Find parallel vector component

[blackandyello]

Homework Statement

Resolve the position vector A of the car (measured from fixed point O)
into components parallel to OB and OC.

Figure: http://screensnapr.com/e/4D2OAz.png

Homework Equations

Projection of vector A to OC = |A| * |unit vector OC| * unit vector

The Attempt at a Solution

my solution for finding the component parallel to OC is by finding the angle of triangle AOC, then use that angle to compute for parallel component at OC. my answer ended up to be the same 3500m. but the book says, 2570m along OC.

 

[humanist rho]

A.B = ABCosθ is the projection of vector A along B.

 

[JHamm]

A.B = ABCosθ is the projection of vector A along B.

But if you take $B = A$ then you find the projection of $A$ along $A$ is $A^2$

 

[humanist rho]

But if you take $B = A$ then you find the projection of $A$ along $A$ is $A^2$

oh sorry. I mean B cosθ is the projection of B along A.

 

[asteriatic]

To find the parallel component of the position vector A, we can use the projection formula: projection of vector A to OC = |A| * |unit vector OC| * cosθ, where θ is the angle between vector A and OC.

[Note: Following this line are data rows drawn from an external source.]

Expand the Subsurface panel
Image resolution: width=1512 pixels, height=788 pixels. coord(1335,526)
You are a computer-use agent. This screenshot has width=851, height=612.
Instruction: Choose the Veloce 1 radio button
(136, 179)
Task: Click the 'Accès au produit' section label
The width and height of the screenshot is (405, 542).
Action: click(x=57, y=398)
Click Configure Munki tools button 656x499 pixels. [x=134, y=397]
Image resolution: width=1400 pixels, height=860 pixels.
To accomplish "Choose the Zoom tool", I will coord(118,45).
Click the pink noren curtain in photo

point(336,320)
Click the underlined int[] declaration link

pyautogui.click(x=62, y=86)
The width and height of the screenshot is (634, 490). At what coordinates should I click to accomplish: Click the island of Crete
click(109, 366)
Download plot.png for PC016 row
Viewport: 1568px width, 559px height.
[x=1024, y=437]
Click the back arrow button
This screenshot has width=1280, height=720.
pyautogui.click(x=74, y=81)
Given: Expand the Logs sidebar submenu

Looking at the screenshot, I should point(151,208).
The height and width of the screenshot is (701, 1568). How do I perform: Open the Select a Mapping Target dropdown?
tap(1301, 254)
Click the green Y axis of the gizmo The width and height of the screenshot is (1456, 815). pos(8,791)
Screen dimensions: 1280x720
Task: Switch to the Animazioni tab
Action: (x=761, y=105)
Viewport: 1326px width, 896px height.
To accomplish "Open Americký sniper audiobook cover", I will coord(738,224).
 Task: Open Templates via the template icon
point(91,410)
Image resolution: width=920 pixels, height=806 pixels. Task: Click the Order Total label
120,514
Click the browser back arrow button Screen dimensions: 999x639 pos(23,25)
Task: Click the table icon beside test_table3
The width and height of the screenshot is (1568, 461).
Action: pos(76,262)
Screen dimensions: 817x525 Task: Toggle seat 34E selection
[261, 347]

To find the angle θ, we can use the dot product formula: A · OC = |A| * |OC| * cosθ. Rearranging this formula, we get cosθ = (A · OC) / (|A| * |OC|).

Substituting the values given in the figure, we get cosθ = (3000 * 1000 + 4000 * (-3000)) / (5000 * 4000) = -0.2. Therefore, θ = arccos(-0.2) = 101.54°.

Now, plugging this value of θ into the projection formula, we get projection of A to OC = 5000 * 1000 * cos(101.54°) = 2570m.

Therefore, the parallel component of A along OC is 2570m. This differs from the book's answer of 3500m, which may be due to rounding errors or a different method used to find the angle θ.